We can handle a lot of the preprocessing steps which we did manually above by using `scikit-learn`. `scikit-learn` is a powerful machine learning and data science library. It contains a lot of tools to do the preprocessing that we did above, including changing to lowercase, tokenizing, and also removing common stop words (words like "the", "we", etc.). That will help with making our categorization a bit clearer below.

In [None]:
from sklearn.feature_extraction.text import CountVectorizer

vect = CountVectorizer(stop_words = 'english', lowercase = True)
X    = vect.fit_transform(df_ct['text'])

What `X` is called here is a `document-term matrix`. Each row is a document and each column is a term (or word). This is the foundational data structure which we use to do most NLP analysis. If we use the `.toarray` method, it will print out a few values of this matrix.

In [None]:
X.toarray()

The numbers which are generated from this process are called *features*. *Features* are what are often called "independent variables" or "covariates" in more traditional statistical analysis. For those of you who may have taken a stats class, imagine that the features are the numbers which we're going to use to analyze some change in a dependent variable.

Let's look at the features which are generated by this process.

In [None]:
feature_names = np.array(vect.get_feature_names())
feature_names

In [None]:
df_features = pd.DataFrame(X.toarray(), columns = feature_names)

In [None]:
df_features

To get a better idea of what this looks like, let's look at a tweet in this dataset, say one which uses the word "money". 

In [None]:
df_ct['text'][2]

Now, let's see the column for `money`.

In [None]:
df_features['money']

If we want to see which are the most used words in the list, we can take sum of all the words across all documents, then take the reverse order of words by their place in the list. Lastly, we use that ordering as an index to the <code>feature_names</code> list.

In [None]:
totals = np.sum(X.toarray(), axis = 0)
order  = np.argsort(totals)[::-1]
feature_names[order]

## Classification

A major task of lots of NLP is labeling the content of a document. Twitter or Facebook, for instance, wants to classify whether a post might be relevant to you. A researcher might want to assess whether a policy document is more liberal or conservative. A brand might want to see if posts about them are positive or negative. This is where classification comes into view.

The process of classifying text documents is depicted in the image below.
![](img/supervised-learning.png)

First, there are a set of documents which are labeled manually, i.e. by a human.

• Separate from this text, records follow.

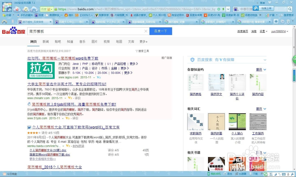Click the Baidu logo on the results page

point(13,31)
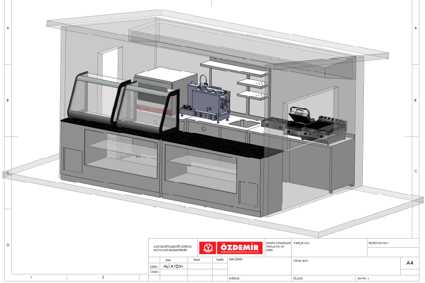Viewport: 425px width, 283px height.
Task: Click the TARİH column header
Action: [x=220, y=260]
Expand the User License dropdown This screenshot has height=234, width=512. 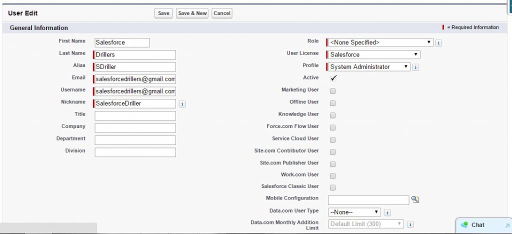click(374, 55)
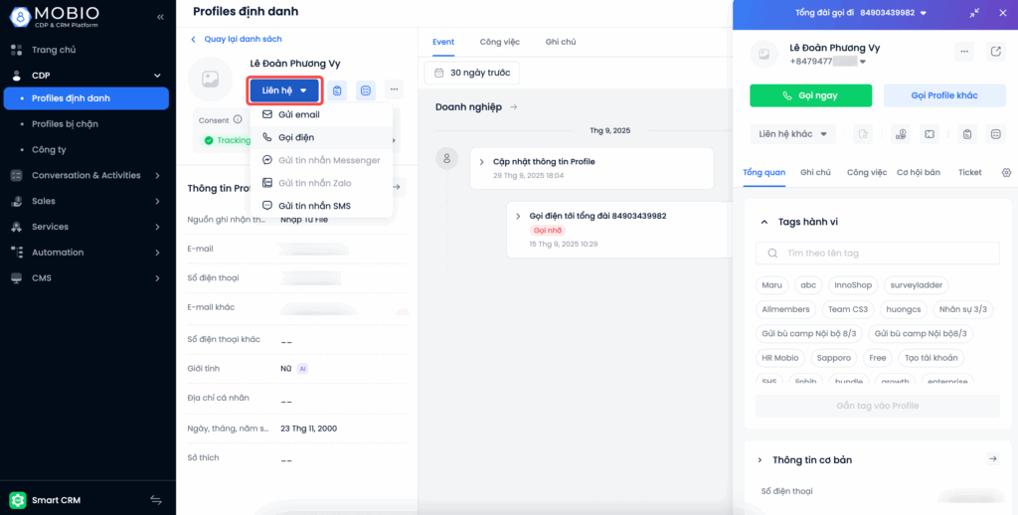Click the ticket icon in call panel
Image resolution: width=1018 pixels, height=515 pixels.
pos(930,134)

The label is called a *class*. The dataset which is labeled manually is called the *training set*. It's called a training set because the machine learns from this set and then applies the knowledge it gets from the set to new, unseen data. The training is done on words or features which are part of documents. The particular statistical model which is trained is called a *classifier*. Then the body of documents which is to be classified by the classifier is called a *test set*. For the test set, the classes are hidden or unknown to the classifier. It is doing its best to guess the correct classes.

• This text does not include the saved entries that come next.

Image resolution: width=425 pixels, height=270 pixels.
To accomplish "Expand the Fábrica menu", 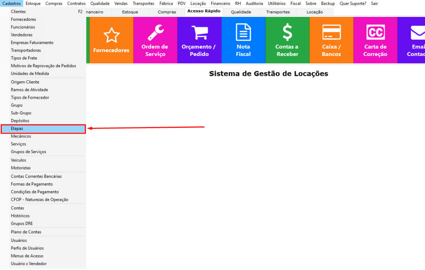I will click(x=166, y=3).

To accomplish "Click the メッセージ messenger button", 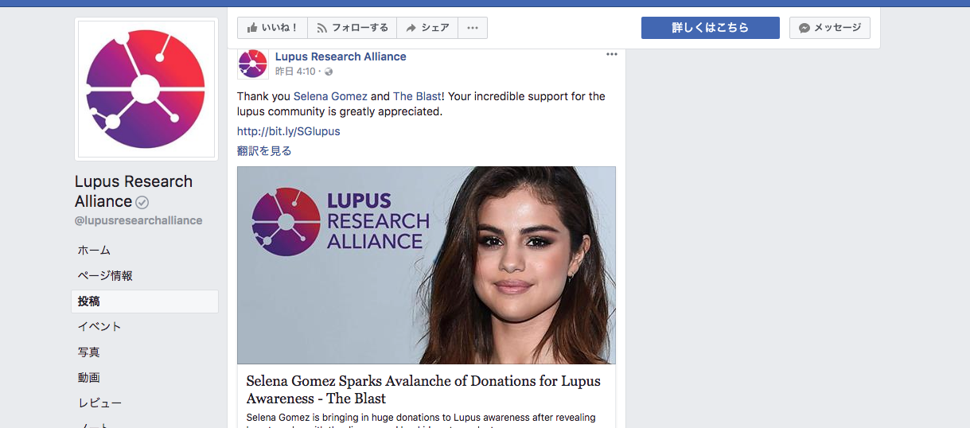I will [x=830, y=28].
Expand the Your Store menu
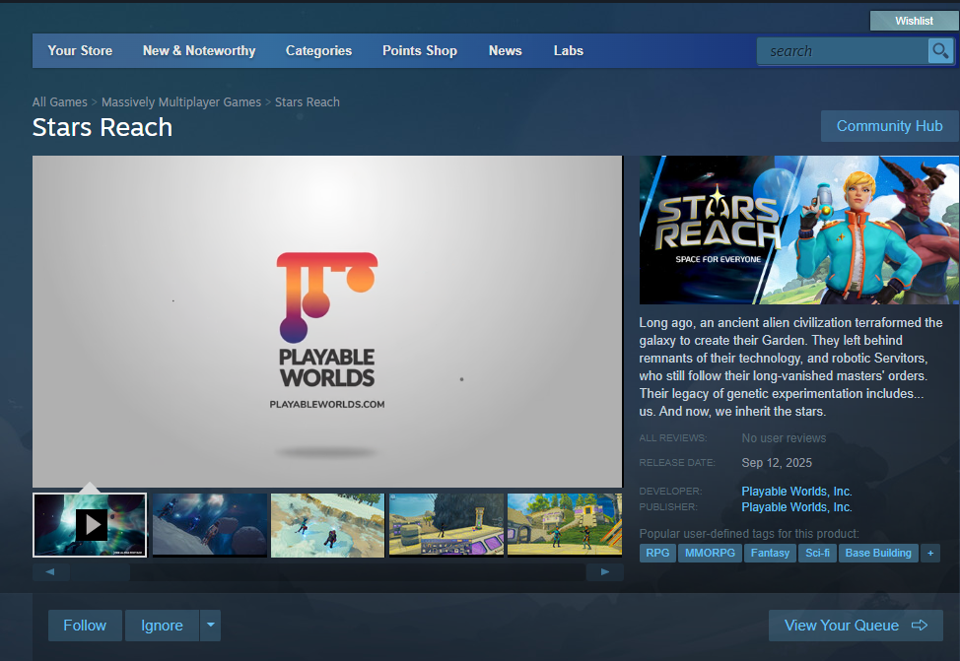The width and height of the screenshot is (960, 661). [80, 51]
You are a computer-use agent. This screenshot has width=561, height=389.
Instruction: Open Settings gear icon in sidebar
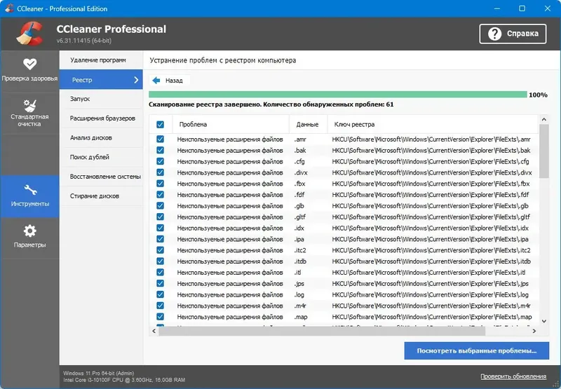pyautogui.click(x=29, y=231)
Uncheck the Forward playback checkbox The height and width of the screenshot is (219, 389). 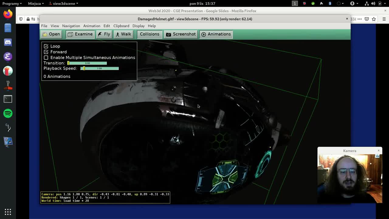pyautogui.click(x=46, y=52)
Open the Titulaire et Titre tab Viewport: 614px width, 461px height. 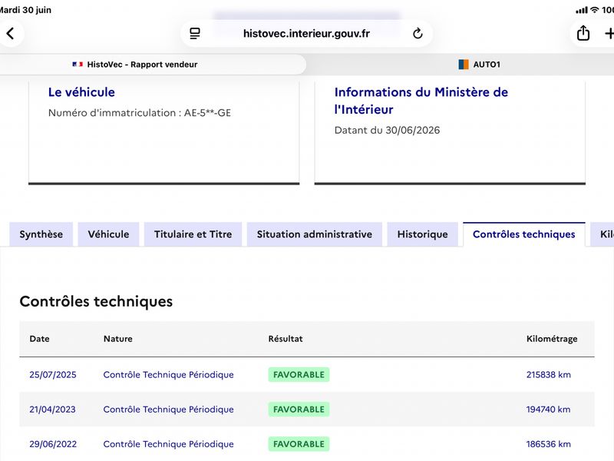[193, 234]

Now, how do we actually know if the classifier did its job correctly. Well, usually, we have a test set in which we actually knmow the real labels. But we test those real labels against the predicted ones. We then develop a set of metrics called *precision* and *recall*, which assess two different things.

![](img/precision-recall.png)

Precision measures what percentage of the predicted items are relevant, while recall measures what percentage of the relevant items are predicted.

Imagine this: you have a jar of coins. You want to go through the jar and pick out all the loonies and twoonies. One way of making sure you have all of the coins you want is to dump all the coins into your coin purse. In this case, your recall would be perfect (i.e. equal to 1) but your precision would be lousy. In the other case, you could search through the coins quickly with your hands and pick out which ever ones seem to pop out the quickest. You'll have much better precision here, but you might not get all the coins, so you would not have as good a recall.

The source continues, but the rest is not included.